§ **Page text**:
Bernard Murphy's 47 quick low voltage RTL design tips (Part II)

( ESNUG 540 Item 4 ) -------------------------------------------- [05/16/14]

Subject: Bernard Murphy's 47 quick low voltage RTL design tips (Part II)

From: [ Bernard Murphy of Atrenta ]

Hi, John,

Please read my Part I before reading this Part II here below.

    - Bernard Murphy
      Atrenta, Inc.                              San Jose, CA

       ----    ----    ----    ----    ----    ----    ----

A WORD ABOUT POWER STATES

You are likely to hear about sleep, light sleep, deep sleep, drowsy, dark,
dim, sneezy, happy, grumpy and so on states.  OK, the last 3 aren't real but
you are going to hear about a lot of different states.  Definitions aren't
hard and fast -- you may hear slightly different wordings from others.

All of these should be viewed from the perspective of a block (rather than
low-level logic)

    - Sleep -- the clock is turned off

    - Deep Sleep -- and the voltage is reduced

    - Deeper Sleep -- further voltage reduction

    - Light Sleep -- primarily applied to power saving modes for
      memories, allowing very fast recovery

    - Dark -- the whole block is powered off

    - Dim -- most of the block is powered off but some state is retained
      (again for faster recovery)

§ **Directions for this task**: Continue the post of low-voltage RTL design tips from the point where it stops.

§ **Record extracts**:
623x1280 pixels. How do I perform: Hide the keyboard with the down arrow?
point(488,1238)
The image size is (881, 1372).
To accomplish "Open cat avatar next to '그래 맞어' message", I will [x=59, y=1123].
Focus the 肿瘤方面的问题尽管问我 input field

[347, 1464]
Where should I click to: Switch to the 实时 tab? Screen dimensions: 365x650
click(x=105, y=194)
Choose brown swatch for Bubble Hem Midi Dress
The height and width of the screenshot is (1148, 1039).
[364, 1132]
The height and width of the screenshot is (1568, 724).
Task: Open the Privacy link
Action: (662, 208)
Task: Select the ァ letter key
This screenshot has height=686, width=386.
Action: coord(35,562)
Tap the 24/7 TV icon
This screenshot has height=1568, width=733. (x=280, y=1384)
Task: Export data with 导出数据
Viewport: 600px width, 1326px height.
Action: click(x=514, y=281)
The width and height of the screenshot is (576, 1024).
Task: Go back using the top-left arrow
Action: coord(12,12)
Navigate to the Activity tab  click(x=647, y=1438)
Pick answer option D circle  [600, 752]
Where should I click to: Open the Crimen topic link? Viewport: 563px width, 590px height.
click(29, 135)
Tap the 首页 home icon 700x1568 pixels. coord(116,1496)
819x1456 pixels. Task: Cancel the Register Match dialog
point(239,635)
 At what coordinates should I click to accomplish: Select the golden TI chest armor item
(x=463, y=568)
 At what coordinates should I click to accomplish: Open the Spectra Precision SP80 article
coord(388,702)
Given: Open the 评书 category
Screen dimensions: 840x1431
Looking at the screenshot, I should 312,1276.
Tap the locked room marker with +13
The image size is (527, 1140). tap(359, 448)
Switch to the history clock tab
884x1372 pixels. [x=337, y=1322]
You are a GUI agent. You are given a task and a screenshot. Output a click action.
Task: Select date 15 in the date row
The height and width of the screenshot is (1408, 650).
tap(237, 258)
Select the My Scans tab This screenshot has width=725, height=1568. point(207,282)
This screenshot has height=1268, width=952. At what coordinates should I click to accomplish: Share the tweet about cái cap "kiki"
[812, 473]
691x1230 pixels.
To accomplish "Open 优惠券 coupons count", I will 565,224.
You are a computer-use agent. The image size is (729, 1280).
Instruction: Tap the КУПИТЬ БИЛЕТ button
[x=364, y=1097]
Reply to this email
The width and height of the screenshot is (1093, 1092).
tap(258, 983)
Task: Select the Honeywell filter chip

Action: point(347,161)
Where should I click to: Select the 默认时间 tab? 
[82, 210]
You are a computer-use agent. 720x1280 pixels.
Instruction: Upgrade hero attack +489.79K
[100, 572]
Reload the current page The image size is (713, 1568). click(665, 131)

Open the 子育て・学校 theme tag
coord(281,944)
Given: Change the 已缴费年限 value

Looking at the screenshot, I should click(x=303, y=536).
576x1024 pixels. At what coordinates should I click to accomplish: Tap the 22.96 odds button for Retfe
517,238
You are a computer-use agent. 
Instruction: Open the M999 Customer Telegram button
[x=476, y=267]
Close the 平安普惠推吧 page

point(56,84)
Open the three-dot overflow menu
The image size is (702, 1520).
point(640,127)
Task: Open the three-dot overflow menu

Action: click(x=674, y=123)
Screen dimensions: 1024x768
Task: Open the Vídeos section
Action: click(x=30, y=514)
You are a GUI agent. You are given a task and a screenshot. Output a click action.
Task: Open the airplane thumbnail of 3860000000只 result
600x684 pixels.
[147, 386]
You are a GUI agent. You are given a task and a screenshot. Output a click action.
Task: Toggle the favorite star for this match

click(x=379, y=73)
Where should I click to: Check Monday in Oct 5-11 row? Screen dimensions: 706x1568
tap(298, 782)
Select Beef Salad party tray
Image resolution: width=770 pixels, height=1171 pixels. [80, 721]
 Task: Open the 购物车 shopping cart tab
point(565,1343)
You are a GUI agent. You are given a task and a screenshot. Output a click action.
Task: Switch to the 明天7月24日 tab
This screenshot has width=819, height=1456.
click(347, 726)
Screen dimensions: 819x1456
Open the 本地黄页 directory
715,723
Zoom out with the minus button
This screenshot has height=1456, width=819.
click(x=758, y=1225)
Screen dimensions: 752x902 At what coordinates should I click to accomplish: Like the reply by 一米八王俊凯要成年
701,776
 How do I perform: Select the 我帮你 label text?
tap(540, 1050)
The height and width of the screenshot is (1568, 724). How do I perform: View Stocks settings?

§ **Reply**:
    - Drowsy -- the block is run near or below threshold voltage

It's critical to consider the tradeoffs in recovery time vs. the additional
power that may be required for recovery when considering which states to
use.  You can save a lot of power by shutting off a block -- but you have to
get back to a useful state when you turn it back on -- essentially just like
you never turned it off.

That depends on the block's state and if you didn't use retention registers,
you might have to cycle through an initialization sequence to re-compute
some values -- and that can get to be slow.  And if you're not careful, you
may burn as much power doing all of that as you saved in shutting down.

That said, obviously the more games you can play with switching between
these states, the more power you can save.  

        ----    ----    ----    ----    ----    ----    ----

DESCRIBING & VERIFYING POWER INTENT

All of these techniques (apart from Vt mix and clock-gating) need to be
described in a language so they can steer implementation in RTL synthesis
and P&R and so they can be included in verification.  And this all has to
be unified between verification and implementation, so you don't get a
nightmare of mismatches between stages.

To do its job, the power intent file needs to describe where you are going
to have power and voltage islands.  It needs to describe where you want
level-shifter and isolation logic, where you want retention registers, and
where you will apply biasing.  And you also need to define a "power state
table" (PST) -- in general you'll only allow a subset of possible
permutations of each power control.  The PST table defines those power
states and the state of each control in each such state.  Oddly (at least
odd to me) it does not define the state machine, only the states.  How you
transition between states (and how you verify it) is left up to you.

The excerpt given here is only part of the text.